Work request 1:
Answer these questions about the travel piece on northern England:
(a) Besides trip ideas, what does the piece say it will offer suggestions on?
(b) For someone coming from London, what is the first real taste of the northern experience?
(c) What is Old Mother Shipton's Well known for?
Work request 2: Carry on the travel piece on northern England, picking up right after its final sentence.
─── Excerpt to read
The United Kingdom and much of Europe itself is absolutely chock full of fantastic, beautiful locales which to explore by car, foot or even public transport, and perhaps one of the most idyllic places to explore is the northern wilderness of England. With towns and cities that are relatively spread apart, the wilderness of the north comes with some breathtaking sights such as rolling hillsides and small quaint farmyards filled with highland livestock. This article will look at a few great ideas for a trip to the northern parts of England, alongside some great suggestions on lodging.
The Yorkshire Dales and Area
If you’re coming from London, inevitably the first real taste of the northern experience you will come across is the Yorkshire Dales National Park. This expansive area of natural beauty is called such due to its rolling hills, stone walled farms, and general wild feel. There are a number of towns in the area, albeit actually outside the park, with amazing, unique opportunities to see some really interesting things. One such attraction is the viaduct in Knaresborough, alongside the strange, eerie Old Mother Shipton’s Well and caves, known for its unique ability to cover anything in a strange petrifying stone when exposed to the well water long enough.
──────
─── Data section
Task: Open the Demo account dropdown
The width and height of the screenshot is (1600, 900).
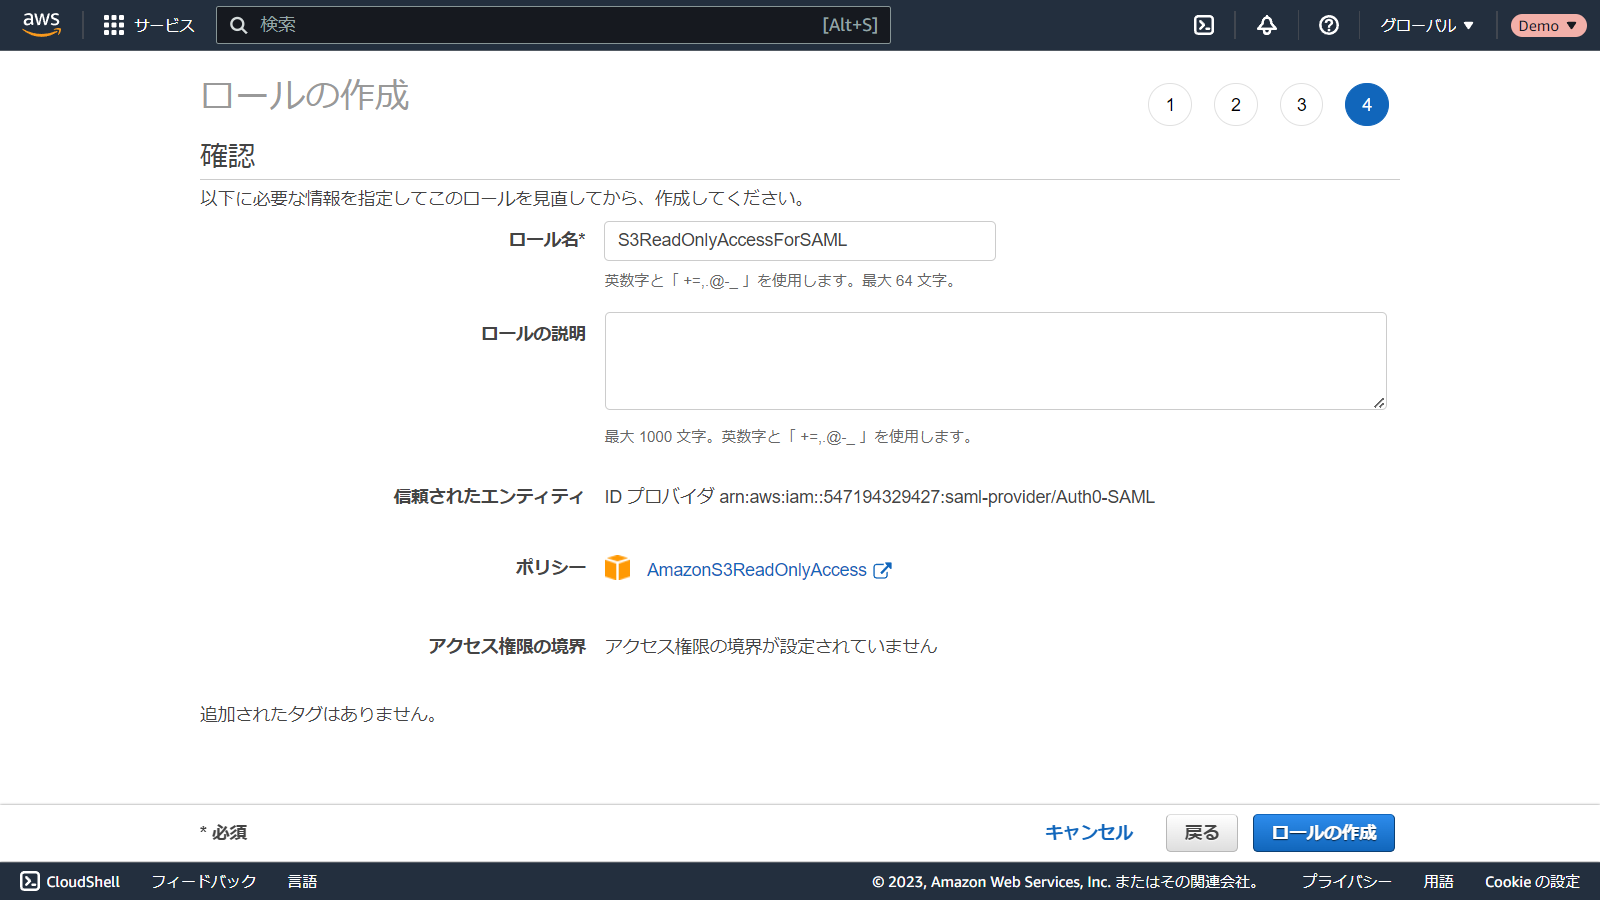Action: point(1547,25)

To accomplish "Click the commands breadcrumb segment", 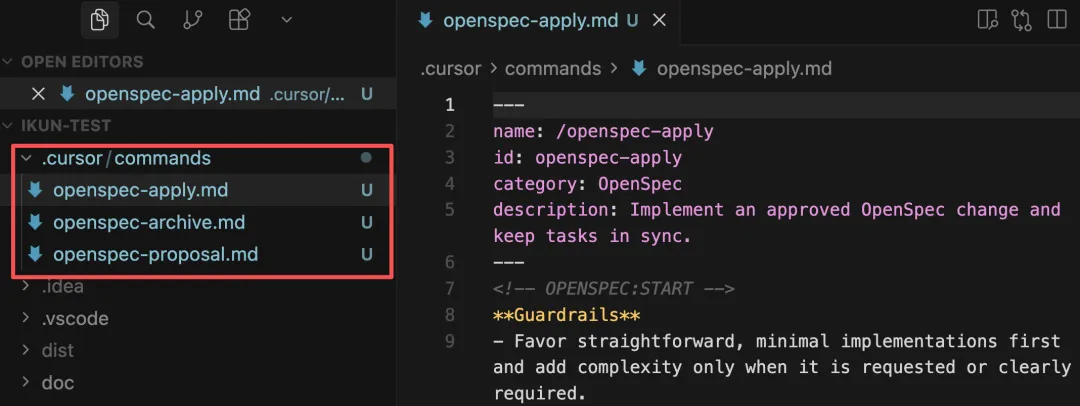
──────
Written reply 1:
(a) Lodging.
(b) The Yorkshire Dales National Park.
(c) Its ability to cover anything in a strange petrifying stone when it is exposed to the well water long enough.

Written reply 2:
Villages and small towns within the park are home to beautiful, age-old English pubs set in stone and timber buildings, each with their own unique charm and feel. You are sure to find something a bit different about each village here, but regardless they are all picturesque and beautiful in their own ways, with some offering amazing panoramas of the surrounding hills.
Whitby and the Coast
A touch north east of the Yorkshire Dales finds you in the Whitby area, known for its famous Whitby cod fish and chips alongside its ruined gothic cathedral. The fish is an absolute must if you’re in the area, as everyone from north to south knows about the cod found here. The town itself is nestled in the crevice of the cliff side on either side of the harbour, offering visitors the opportunity to explore its sometimes steep, cobbled back and side streets, unique pubs and shops and quaint teahouses, amongst other finds.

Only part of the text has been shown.